Lean and the Bottom Line

Is your lean implementation creating a better bottom line for your organization? It really should be.

A very common complaint that organizations have when implementing improvement initiatives is a lack of "bottom line" results. Many take the approach that each project must individually deliver cost savings and logically conclude that if the total "cost savings" from a number of projects is in the multiple millions, the bottom line should reflect the savings.

Why is that rarely the case? I believe the cause is a lack of systems approach to implementing improvement initiatives. Instead of looking for individual, unrelated projects that should yield the maximum amount of cost savings, companies should be working on groups of "projects" that collectively improve a value stream and thus company profitability.

Projects that individually have high cost savings estimates might not actually save real money. The savings might be based on assumptions that are untrue. The "cost savings" might actually be accounting magic. A cost allocation might change, but there isn't a true cost reduction, and, thus, no true improvement to profitability. We need to ensure that improvement initiatives will actually improve the business rather than one point in the process only (even if, on paper, that one point in the process will "save the most money.")

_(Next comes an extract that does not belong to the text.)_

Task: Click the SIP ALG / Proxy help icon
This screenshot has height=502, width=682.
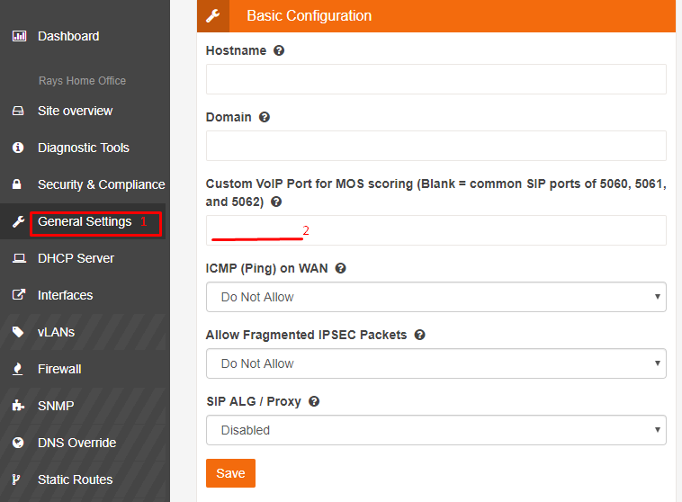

Whether a company takes the lean six sigma approach or the lean manufacturing/Toyota Production System approach, it should begin with executive vision and company goals. Executives should get together and answer questions like the following:

  1. What are the short-term and long-term company goals?
  2. What are the product lines or services that will grow given market conditions?
  3. What kind of profit margins are needed on such product lines / services?
  4. What kind of people and partners do we need to accomplish our goals?

Specific measurable goals need to be identified. Based on these high-level goals, specific metrics and goals should be developed at the lower levels so that the individuals working on delivering value (front-line workers) can measure their processes in an appropriate way. For example, front-line workers can determine if their processes are meeting customer demand (takt time) on an hourly basis (if that is appropriate). Also based on the executive level goals, the most important/impactful value streams (product lines /services) should be selected for value stream mapping /analysis.

Based on this analysis, specific projects/improvements that will impact the value stream will be identified. Then teams, whether they are Six Sigma teams led by Black Belts/Green Belts or Problem Solving Teams or Kaizen Teams, will work on making the improvements. To obtain sustainable success, the people doing the value-added work (e.g., front-line workers) need to be directly involved in developing and implementing the improvements.

After the improvements are made, the results will certainly be felt in the bottom line. If projects are selected in this way, they will be aimed at hitting high-level company goals, not simply "cost savings."

What do you think? Have you been trying to measure each individual project as if it were in a vacuum? Or, is your organization taking a more systematic approach?